Some experts in the HPC industry have suggested that this deal may have arisen out of necessity, as several Chinese supercomputing centres were added to the US ‘Entity List’ earlier this year. The DOE's entity list effectively bans these Chinese supercomuting centres from buying processors from Intel - as reported in Scientific Computing World in April this year.
Whether or not the deal is in fact driven by the US embargo, it reflects China’s ambitions to develop domestic HPC and computing technology. At the International Supercomputing Conference held in Frankfurt in July, professor Yutong lu, director of the system software laboratory, school of computer science, National University of Defense Technology in China highlighted that China is developing its own accelerator called the Matrix2000 GPDSP or the ‘Chinese domestic accelerator’. This new GPU/DSP hybrid will be used in forthcoming upgrades to the Tianhe-2A supercomputer located at the China's National University of Defense Technology.

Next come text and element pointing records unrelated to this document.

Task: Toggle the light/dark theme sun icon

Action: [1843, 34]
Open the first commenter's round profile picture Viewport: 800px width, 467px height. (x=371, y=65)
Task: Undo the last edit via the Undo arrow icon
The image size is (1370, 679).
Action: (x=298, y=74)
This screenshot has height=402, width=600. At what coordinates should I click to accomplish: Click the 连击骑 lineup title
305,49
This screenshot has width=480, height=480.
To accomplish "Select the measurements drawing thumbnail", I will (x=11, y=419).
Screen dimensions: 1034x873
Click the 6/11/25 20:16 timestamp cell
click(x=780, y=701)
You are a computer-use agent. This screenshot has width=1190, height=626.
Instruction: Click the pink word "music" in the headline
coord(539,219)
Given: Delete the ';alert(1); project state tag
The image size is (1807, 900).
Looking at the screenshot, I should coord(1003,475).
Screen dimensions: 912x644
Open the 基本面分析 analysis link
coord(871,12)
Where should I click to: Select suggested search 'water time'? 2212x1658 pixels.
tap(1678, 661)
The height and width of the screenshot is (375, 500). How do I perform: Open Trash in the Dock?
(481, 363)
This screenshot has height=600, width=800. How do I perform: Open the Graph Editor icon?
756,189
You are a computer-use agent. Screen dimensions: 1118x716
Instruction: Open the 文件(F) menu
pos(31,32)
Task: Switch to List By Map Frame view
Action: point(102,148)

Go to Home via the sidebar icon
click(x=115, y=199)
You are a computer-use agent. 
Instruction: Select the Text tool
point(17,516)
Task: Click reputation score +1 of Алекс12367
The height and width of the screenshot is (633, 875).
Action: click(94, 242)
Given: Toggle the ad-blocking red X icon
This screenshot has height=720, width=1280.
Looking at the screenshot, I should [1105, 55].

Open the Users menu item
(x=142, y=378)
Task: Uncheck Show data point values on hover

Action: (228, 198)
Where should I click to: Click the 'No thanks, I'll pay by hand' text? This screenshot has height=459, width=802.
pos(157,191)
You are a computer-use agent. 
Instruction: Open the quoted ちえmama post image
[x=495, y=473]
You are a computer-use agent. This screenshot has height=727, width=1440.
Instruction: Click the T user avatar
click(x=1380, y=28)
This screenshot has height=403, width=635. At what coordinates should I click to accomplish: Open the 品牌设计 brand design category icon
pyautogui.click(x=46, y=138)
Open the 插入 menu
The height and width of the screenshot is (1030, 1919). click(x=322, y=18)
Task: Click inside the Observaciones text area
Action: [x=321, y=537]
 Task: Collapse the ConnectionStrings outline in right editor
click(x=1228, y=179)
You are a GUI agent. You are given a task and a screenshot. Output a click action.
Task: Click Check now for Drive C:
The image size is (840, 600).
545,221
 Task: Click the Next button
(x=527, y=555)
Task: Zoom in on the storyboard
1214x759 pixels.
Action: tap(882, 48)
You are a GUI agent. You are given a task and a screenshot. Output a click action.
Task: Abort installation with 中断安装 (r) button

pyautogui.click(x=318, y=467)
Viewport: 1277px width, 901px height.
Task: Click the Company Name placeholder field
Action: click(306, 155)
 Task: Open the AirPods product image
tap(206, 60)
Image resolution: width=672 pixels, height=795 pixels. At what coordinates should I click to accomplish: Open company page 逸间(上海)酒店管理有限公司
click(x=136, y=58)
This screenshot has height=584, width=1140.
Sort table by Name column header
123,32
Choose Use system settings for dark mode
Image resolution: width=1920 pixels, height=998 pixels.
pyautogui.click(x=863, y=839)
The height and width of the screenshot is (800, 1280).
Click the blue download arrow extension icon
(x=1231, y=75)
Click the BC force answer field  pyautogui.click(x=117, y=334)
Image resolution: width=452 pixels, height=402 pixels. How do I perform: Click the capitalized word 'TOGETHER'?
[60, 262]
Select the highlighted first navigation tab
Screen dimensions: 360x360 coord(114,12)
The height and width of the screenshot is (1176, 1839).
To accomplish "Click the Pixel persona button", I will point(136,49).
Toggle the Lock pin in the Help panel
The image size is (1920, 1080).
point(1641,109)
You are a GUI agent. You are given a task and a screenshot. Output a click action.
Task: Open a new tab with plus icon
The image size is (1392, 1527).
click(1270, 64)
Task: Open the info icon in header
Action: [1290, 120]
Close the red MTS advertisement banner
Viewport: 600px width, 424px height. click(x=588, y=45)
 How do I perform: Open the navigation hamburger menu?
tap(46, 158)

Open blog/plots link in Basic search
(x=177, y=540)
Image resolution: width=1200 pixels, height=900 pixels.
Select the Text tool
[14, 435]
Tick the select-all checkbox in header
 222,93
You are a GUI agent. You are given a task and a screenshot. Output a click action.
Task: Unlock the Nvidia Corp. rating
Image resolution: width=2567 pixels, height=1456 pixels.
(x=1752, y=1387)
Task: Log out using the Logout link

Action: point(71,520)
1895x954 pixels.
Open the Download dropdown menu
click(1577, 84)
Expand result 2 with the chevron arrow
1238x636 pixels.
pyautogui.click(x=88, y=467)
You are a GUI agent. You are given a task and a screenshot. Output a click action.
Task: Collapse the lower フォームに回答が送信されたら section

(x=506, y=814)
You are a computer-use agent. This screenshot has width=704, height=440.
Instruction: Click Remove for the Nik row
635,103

The Micron deal would give some much needed IP in areas such as semiconductor technology and memory -- two areas where China currently lags behind its US counterparts.
An article in the Nasdaq stock market website quotes Handel Jones, president of the Silicon Valley consultancy International Business Strategies, which highlights this view. Jones said: ‘They have decided that they really have to buy somebody because they can't deliver the intellectual property themselves.’
The question still remains whether the US would allow such a takeover, given that it has already decided to effectively put sanctions on the development of HPC in China.
If the deal were to proceed it would represent the largest Chinese takeover of a US company. The previous record was set by a Chinese meat processor Shuanghui International Holdings. It made a $7.1 billion takeover of Smithfield Foods in 2013, according to data provider Dealogic.
According to the Nasdaq article, the Tsinghua Unigroup, China's largest chip design company, offered $21 a share for Micron, a 19.3 per cent premium over its Monday closing price on July 13th.
This potential deal represents another big acquisition of a chip manufacturer in 2015, which has been a year of consolidation within the chip sector. Several other takeover bids have been announced this year including the $37 billion cash and stock deal for Avago Technologies to acquire Broadcom, announced May. Shortly afterward, Intel announced a deal to buy Altera for approximately $16.7 billion in cash.
As the industry fast approaches the hard limits imposed by Moore's law, it is becoming increasingly difficult for chip manufacturers to achieve the performance increases which have been delivered year-on-year for the past four decades. Chip manufacturers are being forced to innovate new ways to keep up with performance increases and for almost all the major players part of that strategy involves looking across the industry for IP which can be integrated into their existing technology roadmaps.